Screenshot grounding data
###

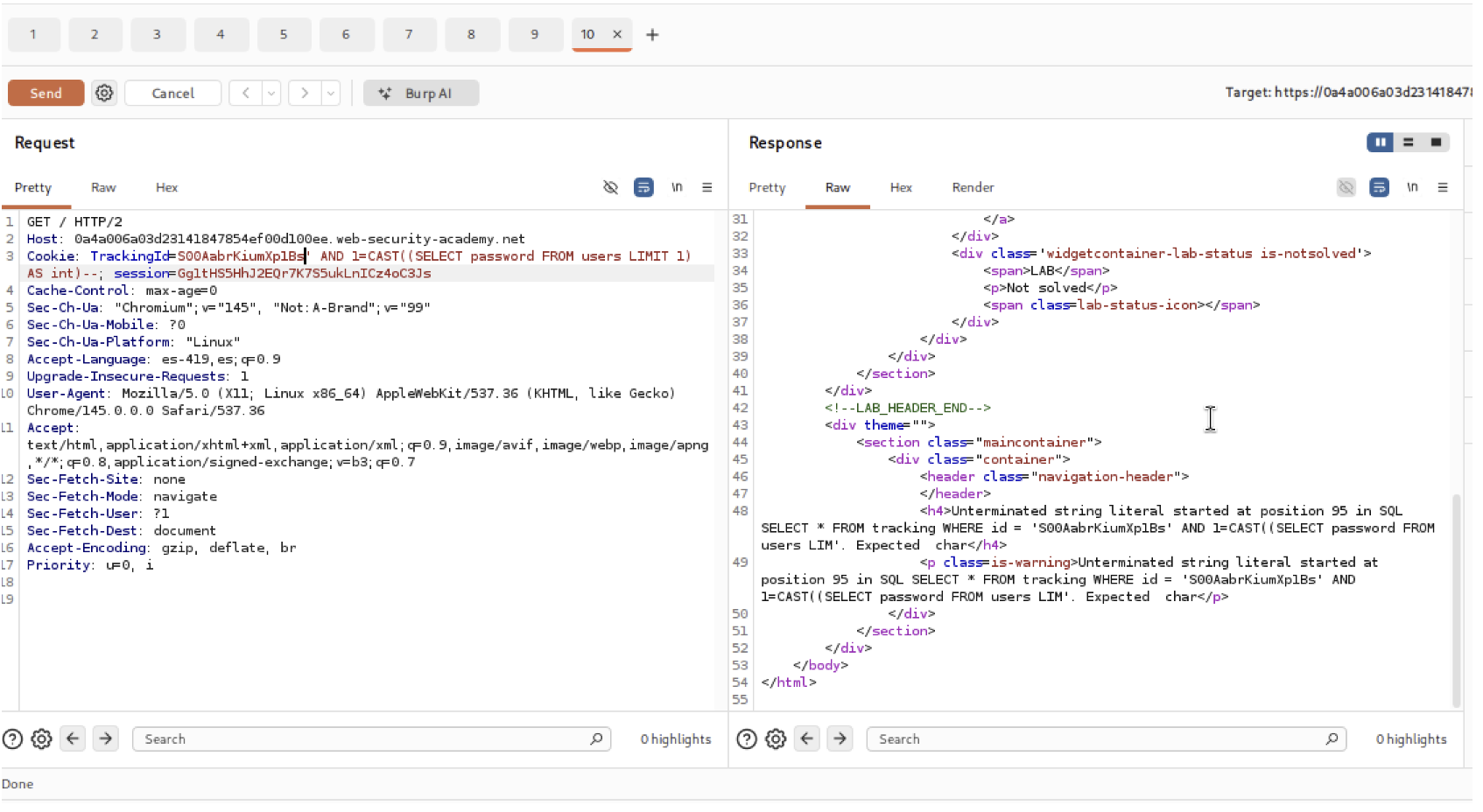This screenshot has height=812, width=1483.
Task: Switch Response view to Render tab
Action: click(x=973, y=187)
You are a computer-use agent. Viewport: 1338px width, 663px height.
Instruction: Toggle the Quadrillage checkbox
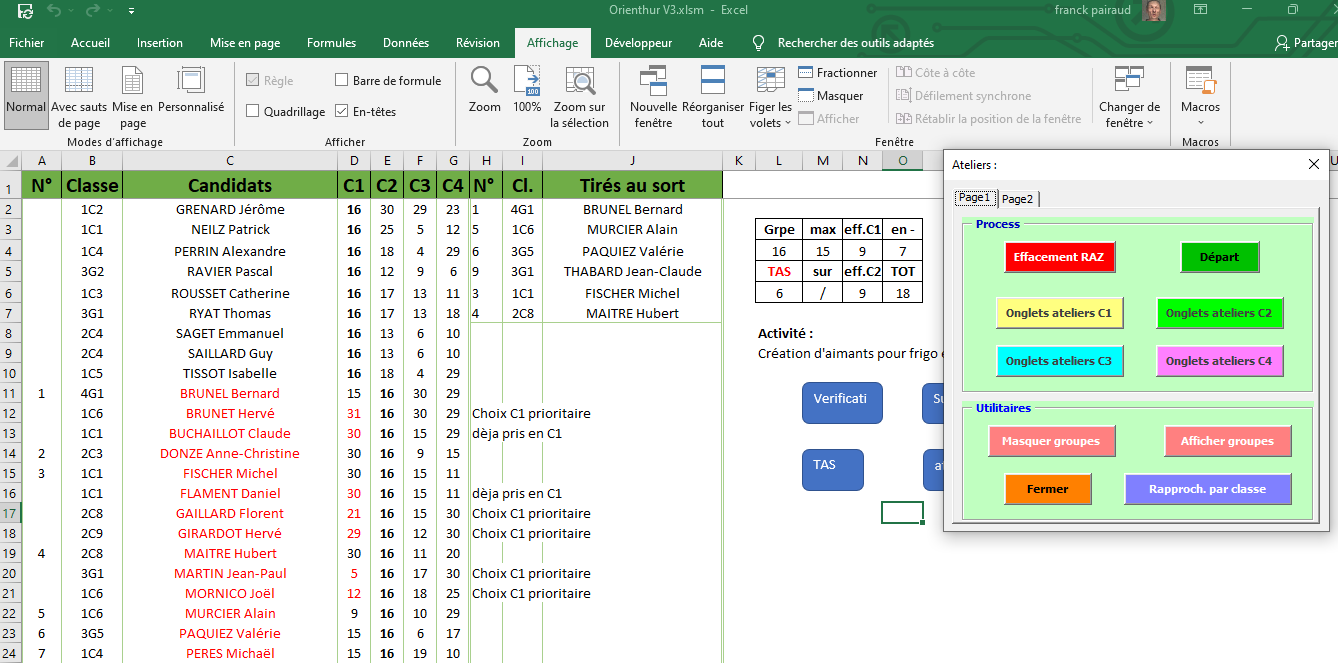pyautogui.click(x=253, y=112)
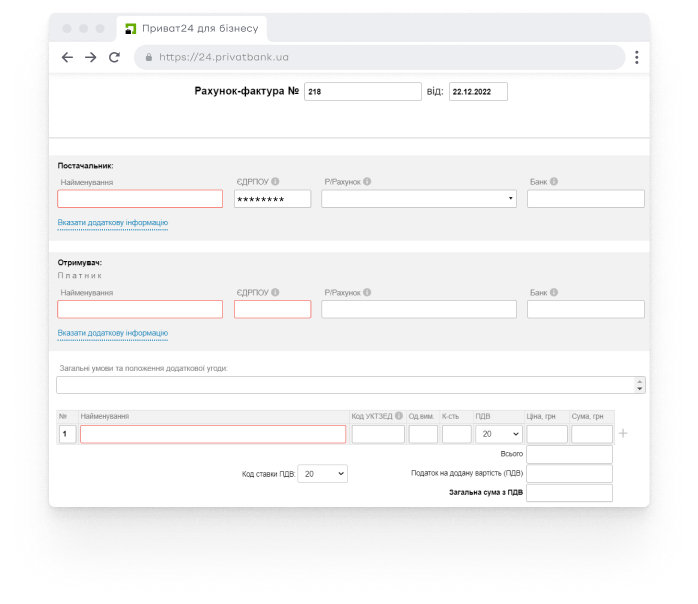Click the info icon next to supplier ЄДРПОУ
This screenshot has height=604, width=698.
[x=275, y=182]
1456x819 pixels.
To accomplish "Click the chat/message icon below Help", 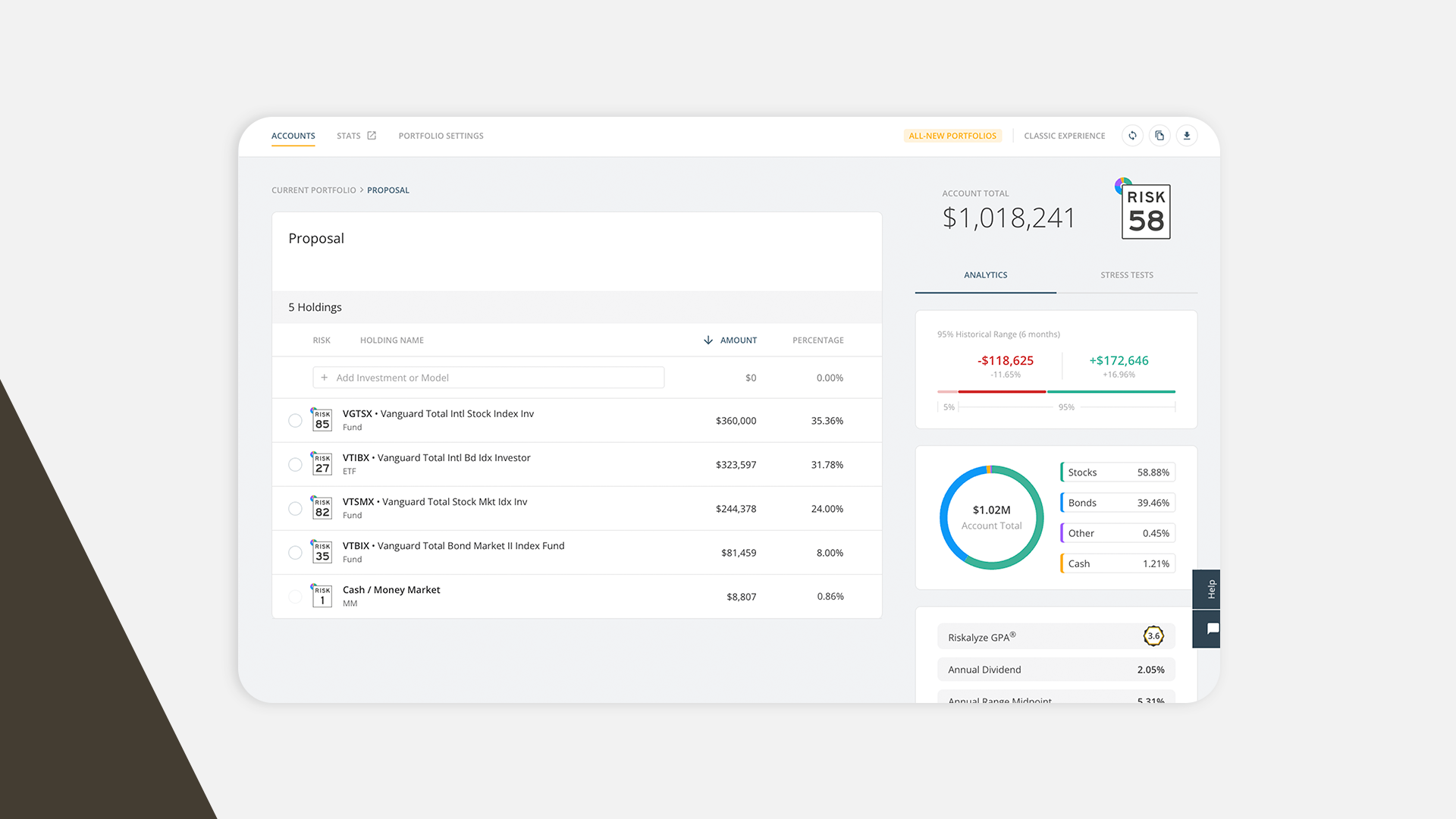I will click(x=1209, y=629).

###

◆ About this task
Beginning at the line above that contains "You are a computer-use", repeat each line exactly through the one that contains "1456x819 pixels.", and leave out the pictures.

◆ The completed task
You are a computer-use agent. Viewport: 1338px width, 663px height.
Instruction: Toggle the Quadrillage checkbox
pyautogui.click(x=253, y=112)
Click the info icon next to supplier ЄДРПОУ
This screenshot has height=604, width=698.
[x=275, y=182]
1456x819 pixels.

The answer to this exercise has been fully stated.